=== Begin Enclosure ===

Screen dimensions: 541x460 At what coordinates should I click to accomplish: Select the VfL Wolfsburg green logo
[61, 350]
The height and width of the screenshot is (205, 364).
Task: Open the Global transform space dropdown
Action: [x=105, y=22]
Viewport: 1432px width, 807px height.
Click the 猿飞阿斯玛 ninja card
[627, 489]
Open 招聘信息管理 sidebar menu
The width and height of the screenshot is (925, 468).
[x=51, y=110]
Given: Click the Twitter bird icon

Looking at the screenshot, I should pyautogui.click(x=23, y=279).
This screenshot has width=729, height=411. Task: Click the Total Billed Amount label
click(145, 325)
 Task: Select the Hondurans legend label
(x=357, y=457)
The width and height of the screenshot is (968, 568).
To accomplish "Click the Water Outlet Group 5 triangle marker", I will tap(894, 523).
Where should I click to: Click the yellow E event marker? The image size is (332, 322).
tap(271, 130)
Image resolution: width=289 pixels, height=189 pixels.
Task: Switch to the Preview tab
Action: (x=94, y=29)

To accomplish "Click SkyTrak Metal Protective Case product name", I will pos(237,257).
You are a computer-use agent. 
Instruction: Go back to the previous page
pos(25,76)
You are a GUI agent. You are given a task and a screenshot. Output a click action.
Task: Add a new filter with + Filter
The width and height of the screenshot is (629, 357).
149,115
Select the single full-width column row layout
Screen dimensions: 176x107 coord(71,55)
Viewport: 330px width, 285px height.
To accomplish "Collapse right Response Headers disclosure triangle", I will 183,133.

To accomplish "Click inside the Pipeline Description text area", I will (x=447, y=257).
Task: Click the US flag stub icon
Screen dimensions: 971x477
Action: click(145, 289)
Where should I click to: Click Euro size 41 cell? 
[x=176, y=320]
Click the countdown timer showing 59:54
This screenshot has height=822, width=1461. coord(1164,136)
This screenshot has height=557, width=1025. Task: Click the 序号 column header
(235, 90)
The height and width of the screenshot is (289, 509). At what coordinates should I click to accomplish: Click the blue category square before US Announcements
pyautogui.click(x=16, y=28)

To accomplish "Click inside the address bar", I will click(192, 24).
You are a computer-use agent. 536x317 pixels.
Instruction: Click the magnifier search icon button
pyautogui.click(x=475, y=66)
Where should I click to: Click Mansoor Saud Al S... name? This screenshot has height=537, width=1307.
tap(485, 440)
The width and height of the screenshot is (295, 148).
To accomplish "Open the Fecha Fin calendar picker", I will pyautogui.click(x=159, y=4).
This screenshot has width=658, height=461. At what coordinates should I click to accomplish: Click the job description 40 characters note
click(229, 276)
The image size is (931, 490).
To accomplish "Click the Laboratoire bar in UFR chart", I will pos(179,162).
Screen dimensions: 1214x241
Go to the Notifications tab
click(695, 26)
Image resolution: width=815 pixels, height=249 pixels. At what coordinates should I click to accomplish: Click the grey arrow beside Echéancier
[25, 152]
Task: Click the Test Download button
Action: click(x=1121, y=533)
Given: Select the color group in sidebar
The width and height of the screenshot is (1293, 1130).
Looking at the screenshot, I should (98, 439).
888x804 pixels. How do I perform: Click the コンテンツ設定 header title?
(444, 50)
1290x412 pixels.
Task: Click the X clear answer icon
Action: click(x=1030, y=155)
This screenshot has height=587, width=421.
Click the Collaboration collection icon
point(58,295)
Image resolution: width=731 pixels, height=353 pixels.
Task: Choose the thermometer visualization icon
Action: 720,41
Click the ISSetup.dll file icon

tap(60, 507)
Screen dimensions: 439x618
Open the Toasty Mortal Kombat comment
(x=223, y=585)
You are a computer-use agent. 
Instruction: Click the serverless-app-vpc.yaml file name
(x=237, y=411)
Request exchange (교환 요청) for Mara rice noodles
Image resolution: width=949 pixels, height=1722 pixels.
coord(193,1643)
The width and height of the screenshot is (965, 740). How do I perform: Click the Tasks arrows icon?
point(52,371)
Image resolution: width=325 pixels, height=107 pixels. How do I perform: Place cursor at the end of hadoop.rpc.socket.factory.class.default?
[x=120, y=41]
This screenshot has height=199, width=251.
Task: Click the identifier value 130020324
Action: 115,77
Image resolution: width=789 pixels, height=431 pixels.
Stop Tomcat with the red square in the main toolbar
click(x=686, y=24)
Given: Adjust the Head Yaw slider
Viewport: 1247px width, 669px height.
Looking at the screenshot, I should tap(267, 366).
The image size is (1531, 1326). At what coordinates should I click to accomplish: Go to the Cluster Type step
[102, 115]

=== End Enclosure ===

If a line in the records contains the string "triangle", copy it out.

To accomplish "Click the Water Outlet Group 5 triangle marker", I will tap(894, 523).
To accomplish "Collapse right Response Headers disclosure triangle", I will 183,133.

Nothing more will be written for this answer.